Brief —
Find the line that contains "Screen dimensions: 697x542"; then retype it and each line after it, exactly, through the final line of the data below.

Given information —

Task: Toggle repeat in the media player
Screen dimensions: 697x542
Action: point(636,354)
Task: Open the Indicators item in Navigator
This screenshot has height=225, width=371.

Finished exercise —
Screen dimensions: 697x542
Action: point(636,354)
Task: Open the Indicators item in Navigator
This screenshot has height=225, width=371.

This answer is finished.